◆ **Exercise objective**
Take nothing but the lines from the one with "You are a computer-use agent. Viewport: 1268px" through the one with "Given: Open Program monitor panel menu" in the entries below, both ends kept, and return them exactly with pictures left out.

◆ **Exercise material**
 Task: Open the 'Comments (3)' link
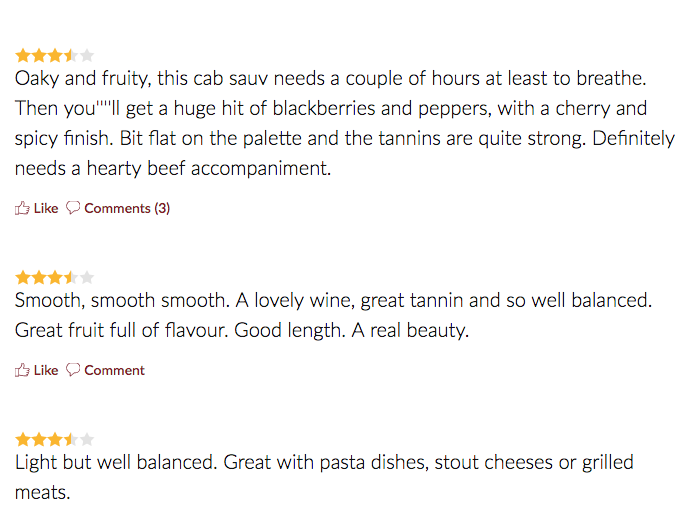coord(127,208)
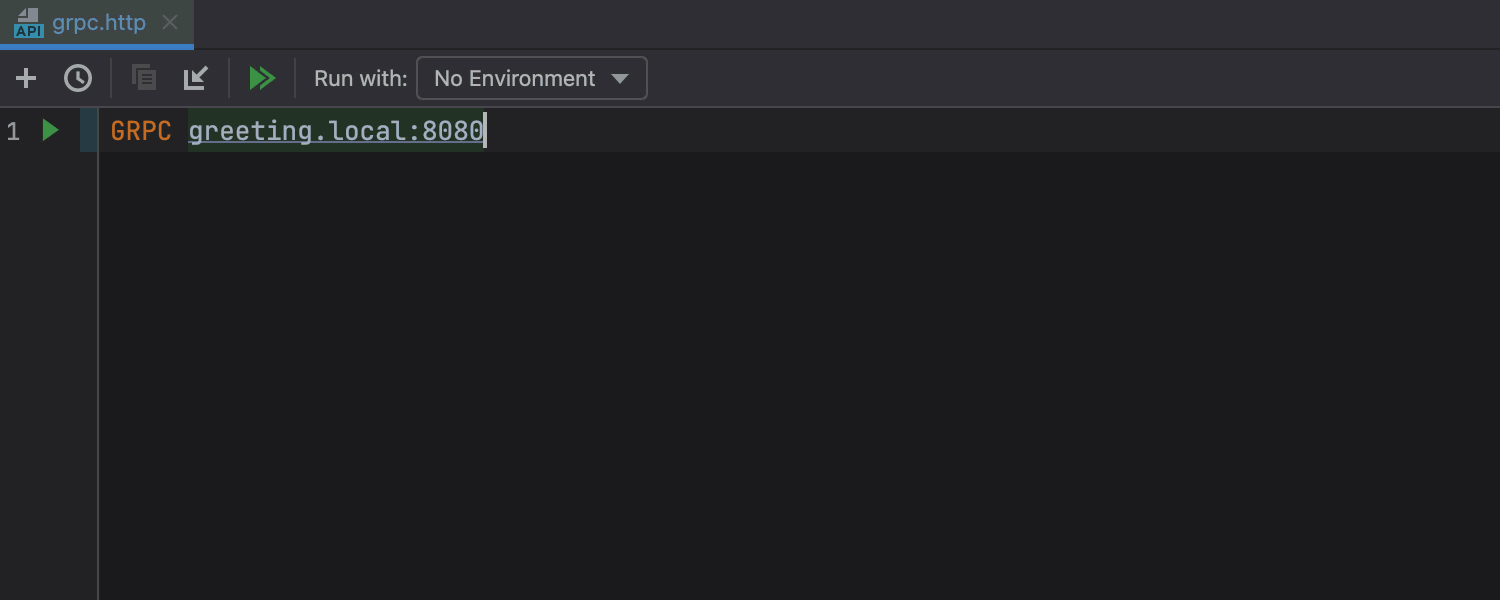This screenshot has height=600, width=1500.
Task: Click the API file icon on tab
Action: 28,23
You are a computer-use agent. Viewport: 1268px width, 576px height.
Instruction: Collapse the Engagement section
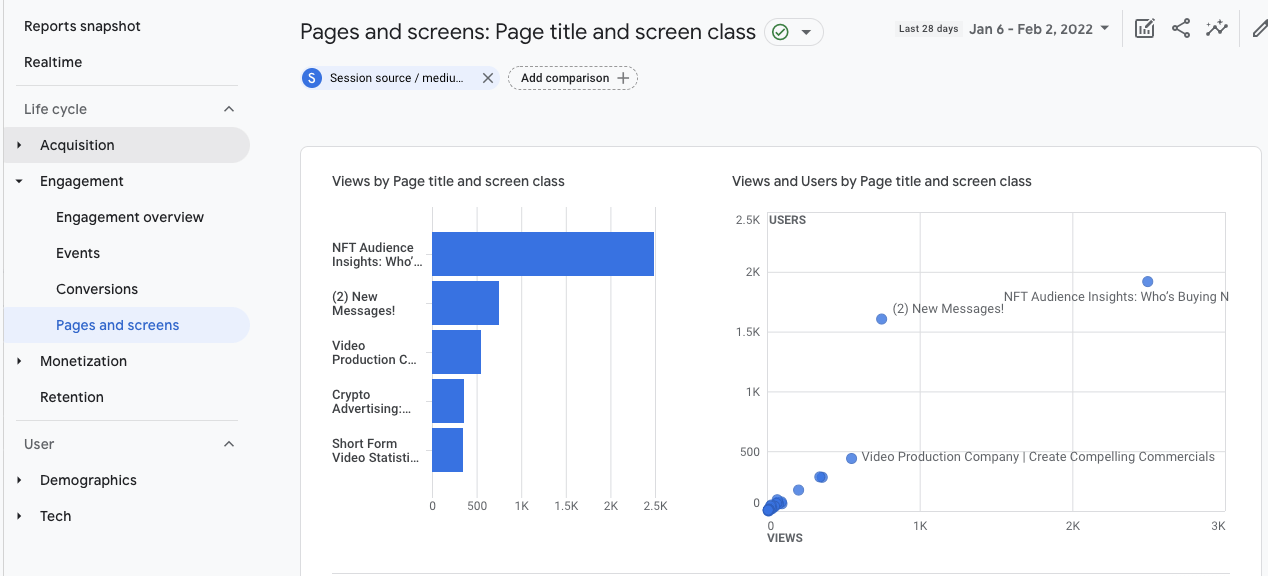[17, 181]
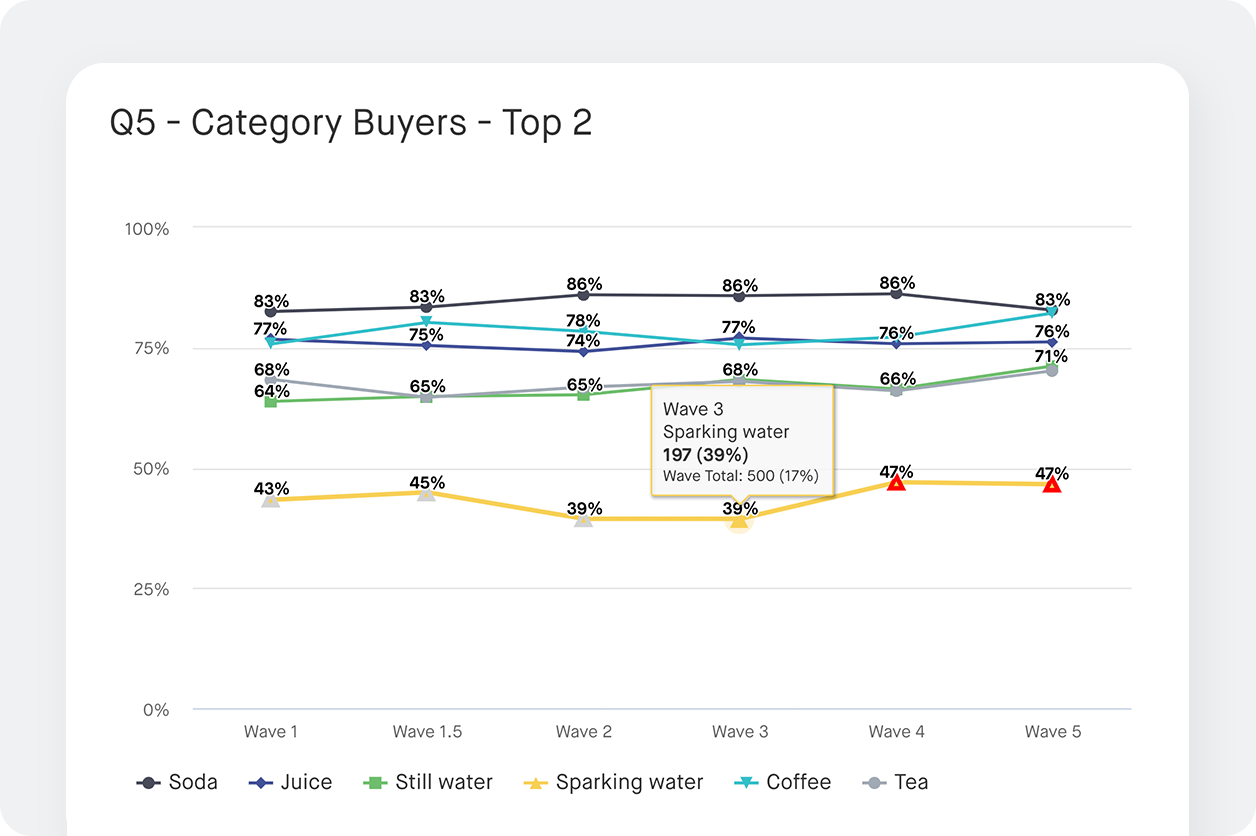This screenshot has width=1256, height=836.
Task: Click the red Wave 5 triangle marker
Action: 1052,484
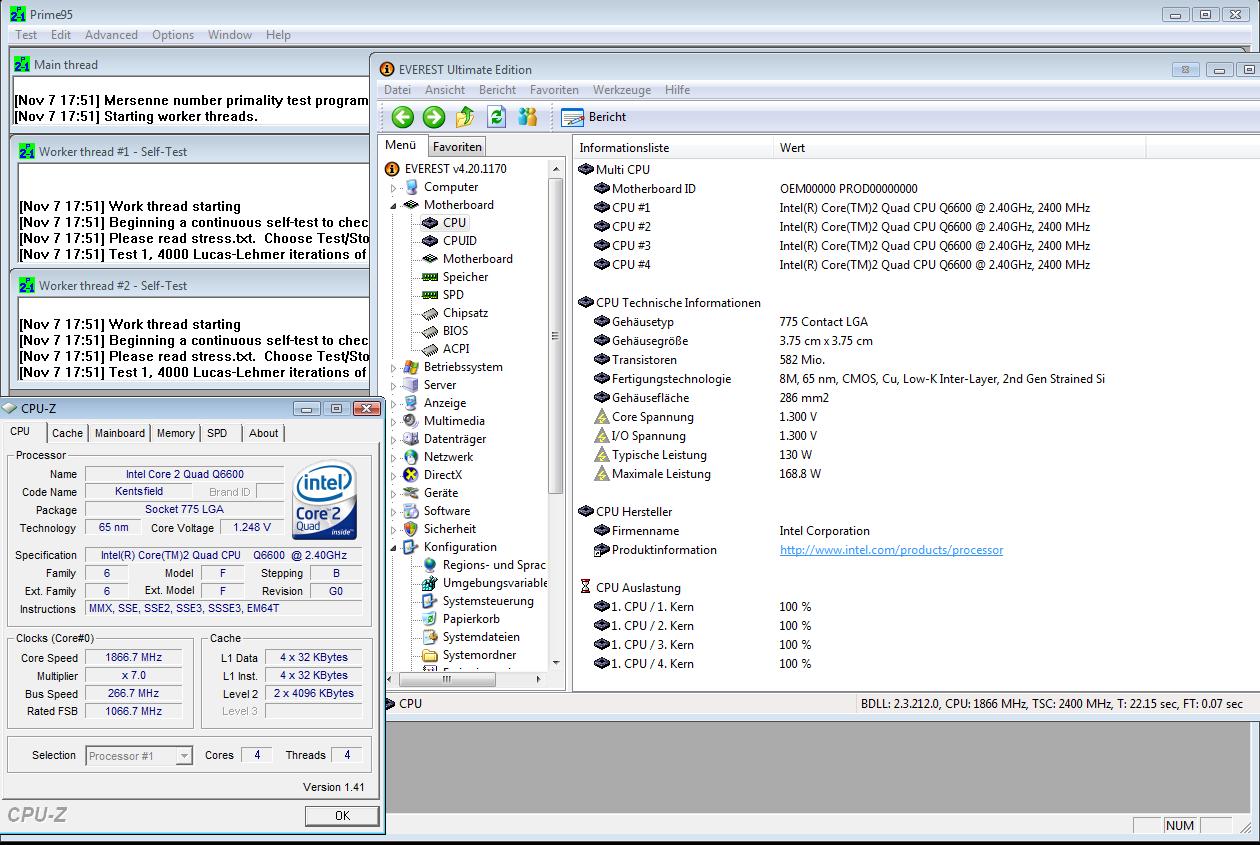The height and width of the screenshot is (845, 1260).
Task: Click the users icon in EVEREST toolbar
Action: click(x=527, y=117)
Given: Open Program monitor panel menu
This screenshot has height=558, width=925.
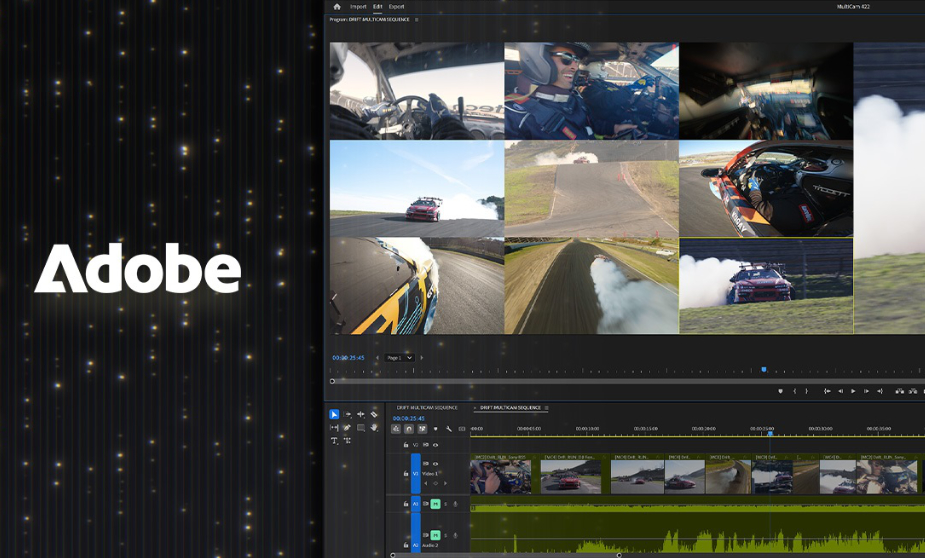Looking at the screenshot, I should (x=417, y=19).
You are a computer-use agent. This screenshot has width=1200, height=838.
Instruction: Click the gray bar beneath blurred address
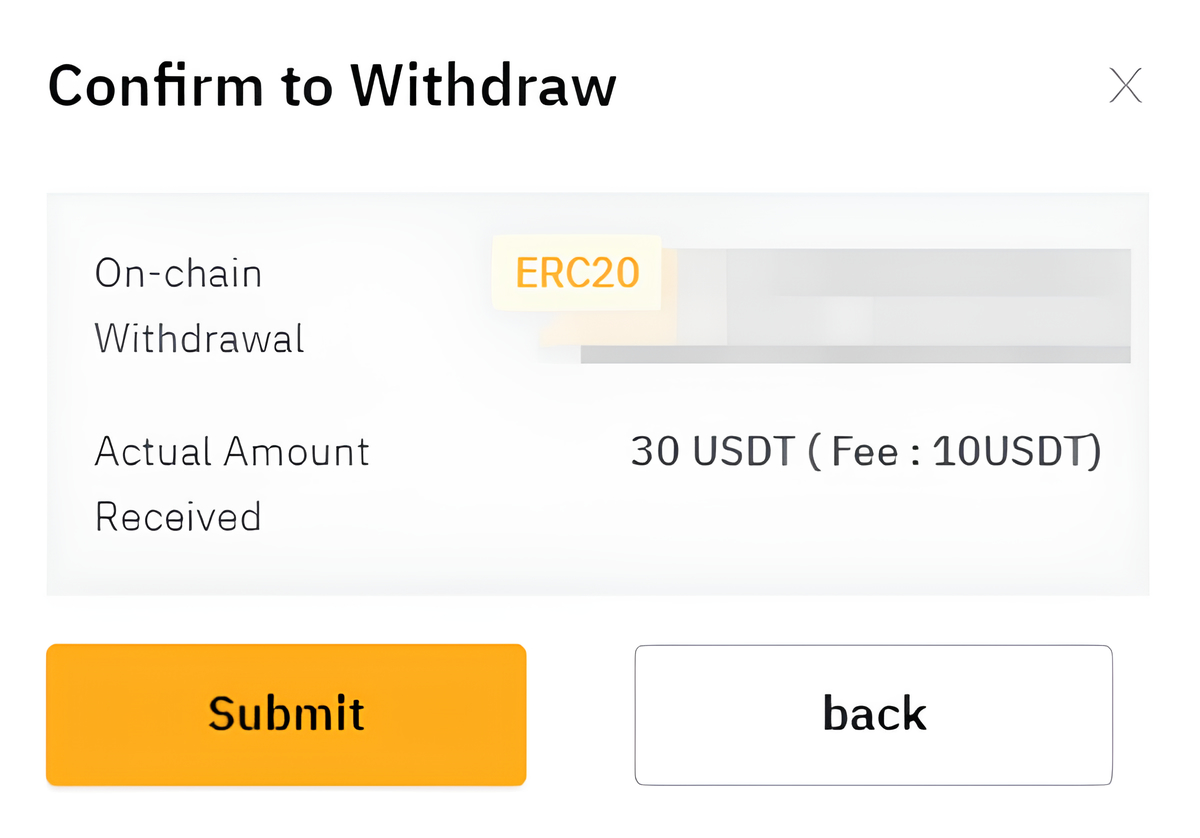855,354
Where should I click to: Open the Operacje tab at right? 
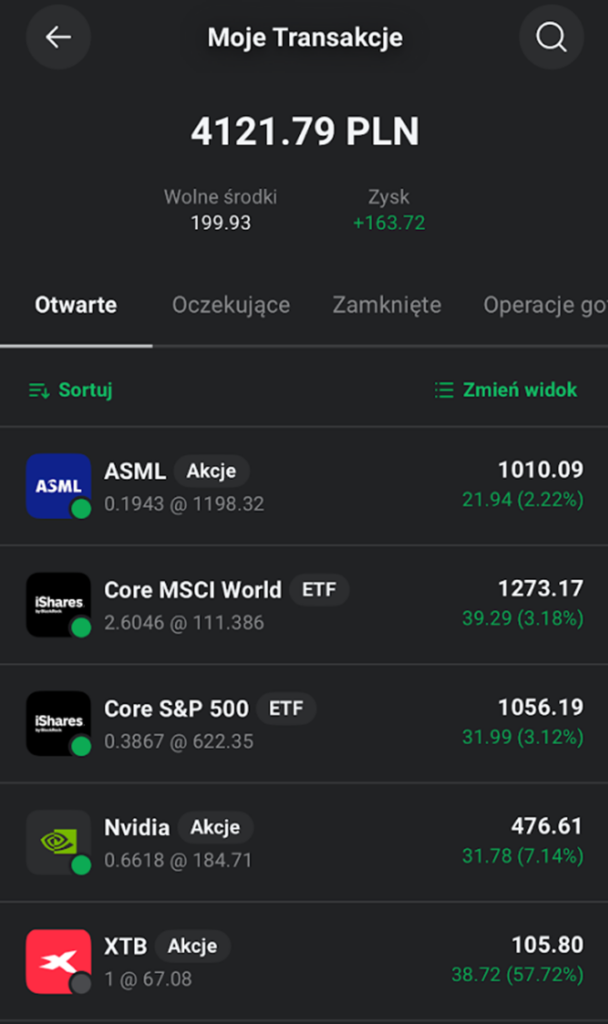coord(545,305)
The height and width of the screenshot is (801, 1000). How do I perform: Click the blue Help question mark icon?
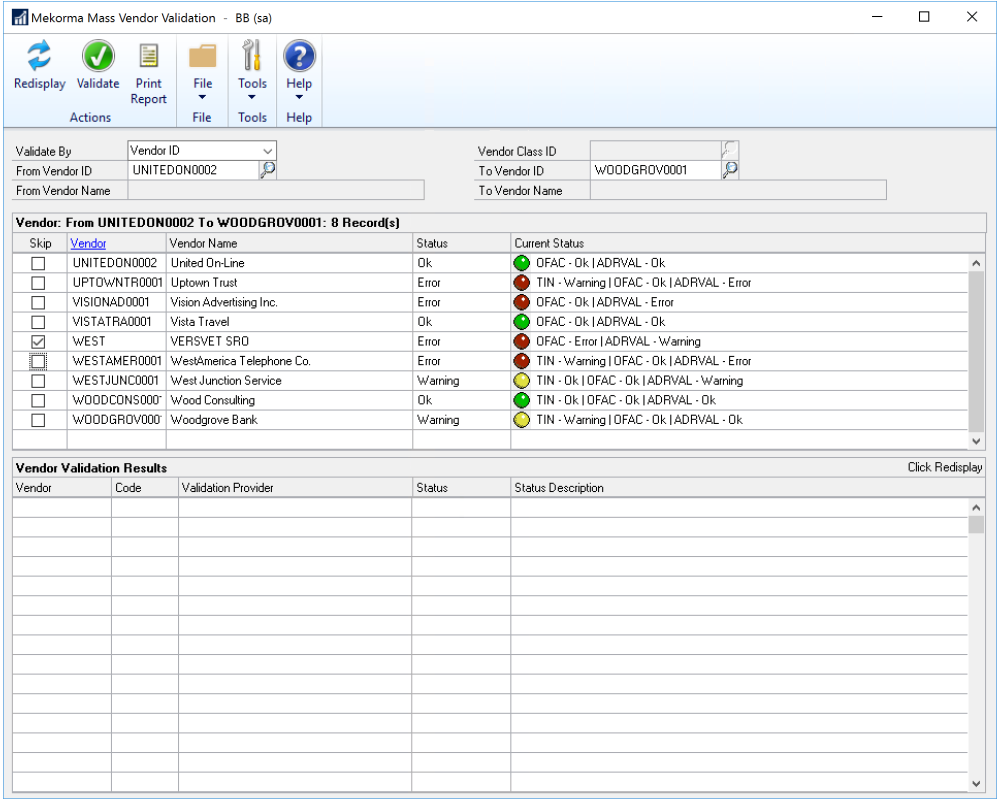point(299,57)
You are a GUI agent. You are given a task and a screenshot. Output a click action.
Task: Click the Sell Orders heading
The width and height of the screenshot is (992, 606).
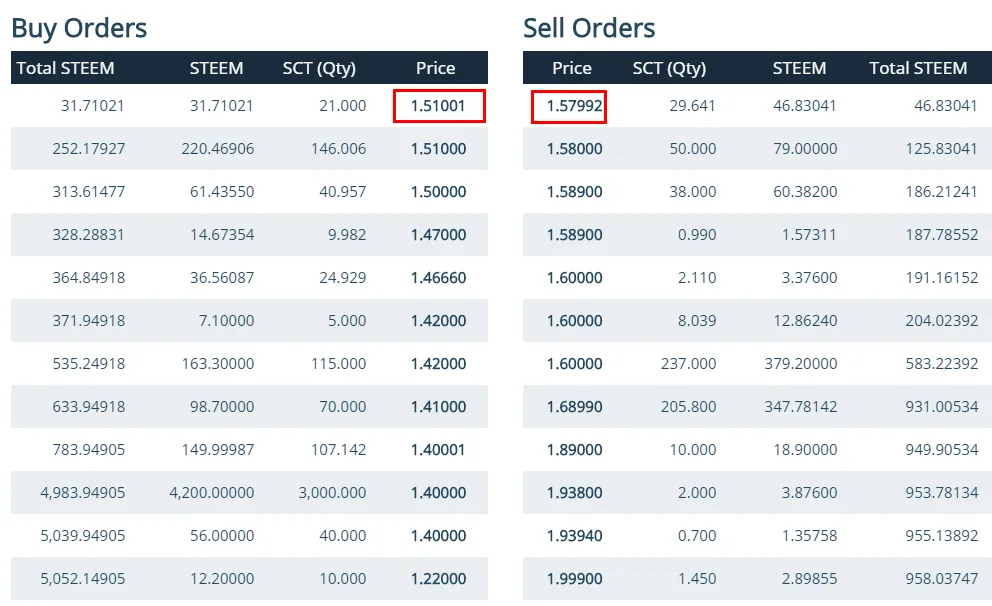point(589,28)
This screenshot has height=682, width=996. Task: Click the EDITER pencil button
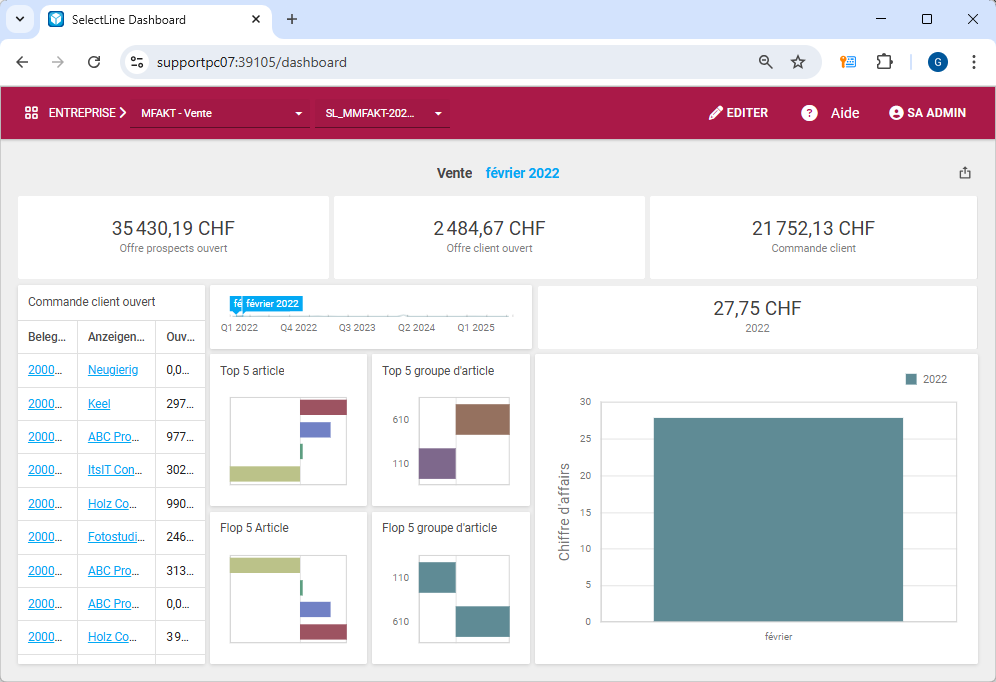(738, 113)
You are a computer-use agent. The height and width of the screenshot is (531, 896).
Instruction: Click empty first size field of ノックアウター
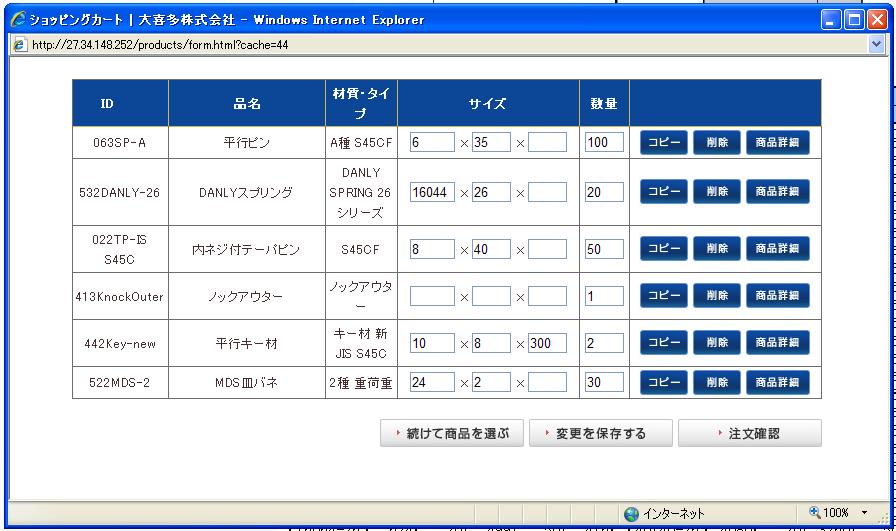pos(431,296)
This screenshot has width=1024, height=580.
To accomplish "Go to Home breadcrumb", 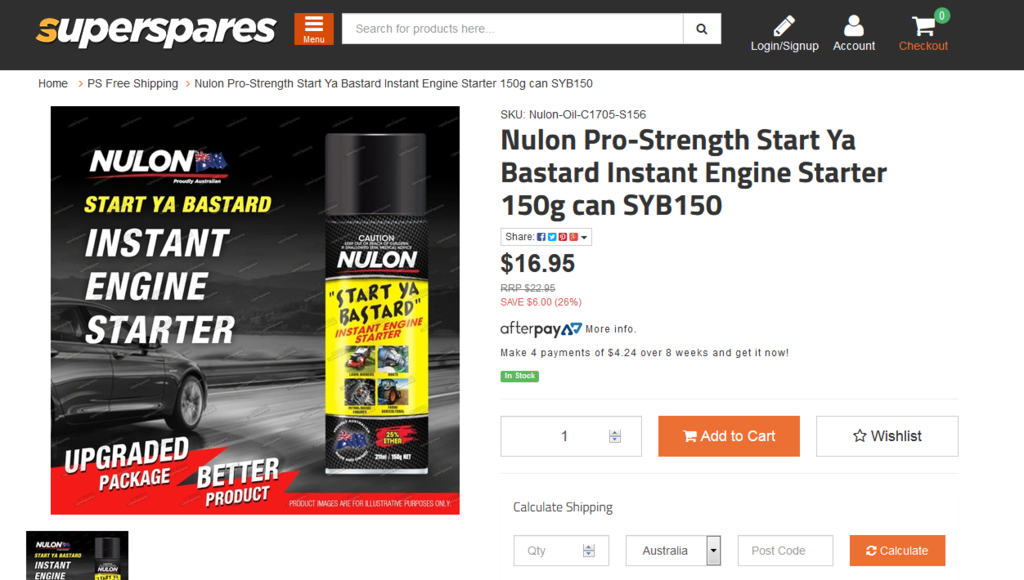I will coord(53,84).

◆ **Response**
You are a computer-use agent. Viewport: 1268px width, 576px height.
Instruction: Collapse the Engagement section
[17, 181]
This screenshot has width=1256, height=836.
Task: Click the red Wave 5 triangle marker
Action: 1052,484
The height and width of the screenshot is (845, 1260).
Task: Click the users icon in EVEREST toolbar
Action: click(x=527, y=117)
Given: Open Program monitor panel menu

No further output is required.